Nota: o período de 34/39 integra 6 anos, para facilidade de interpretação dos dados.

Conclusões:

– A concentração de pontos dos 3 grandes (indicador para o nível e competitividade da Liga) não decresceu longo dos 84 anos. Inclusivamente, acentuou-se desde 2010. O padrão mantêm-se desde 1934: 3 crónicos candidatos, e por duas vezes, vitória de um outsider.

– Em ciclos de 5 anos, apresenta-se normalmente um clube destacado (dominante).
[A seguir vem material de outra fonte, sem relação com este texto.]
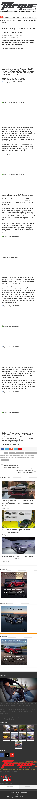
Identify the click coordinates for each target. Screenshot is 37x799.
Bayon (6, 453)
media (3, 455)
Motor (8, 455)
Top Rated (9, 786)
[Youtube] (19, 795)
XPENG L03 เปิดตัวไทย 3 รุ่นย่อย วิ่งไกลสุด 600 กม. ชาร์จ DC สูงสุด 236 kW (18, 531)
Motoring (14, 455)
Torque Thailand (7, 35)
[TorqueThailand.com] (18, 6)
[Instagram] (7, 755)
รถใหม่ (32, 457)
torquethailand (25, 457)
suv (26, 455)
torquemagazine (6, 457)
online (21, 455)
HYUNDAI (12, 453)
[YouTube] (12, 755)
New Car (9, 20)
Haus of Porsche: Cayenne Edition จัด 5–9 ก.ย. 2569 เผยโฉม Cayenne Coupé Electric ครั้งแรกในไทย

Tal aconteceu em 11 dos 16 ciclos já completos, com o SLB e FCP a dominar 5 ciclos cada, e SCP apenas 1, sendo 5 ciclos caracterizados por equilíbrio (entre 2 ou 3 grandes).

– O Sporting, desde o quinquénio 1950-54 que não tem um ciclo de equilibro ou dominância na Liga. Desde então, num total de 12 ciclos completos (60 anos), o Sporting apenas em 2 ciclos obteve uma média pontual inferior a 10 pontos, relativamente ao primeiro classificado nesse ciclo, chegando a ter, no ciclo 2010-2014, uma distância média de 20 pontos/época para o clube dominante.

– No actual ciclo, ainda incompleto, o Sporting (que corresponde ao “Sporting de JJ”) obteve a melhor média de pontos desde o ciclo 1950-54. Apesar do ciclo estar incompleto – e sendo expectável que a média desça já este ano, é muito provável que venhamos a registar o melhor ciclo dos últimos 60 anos. No entanto, FCP e SLB registam médias pontuais superiores, com o SLB a apresentar, neste ciclo, a pontuação média recorde da sua história (ex-aequo com o ciclo 70-74).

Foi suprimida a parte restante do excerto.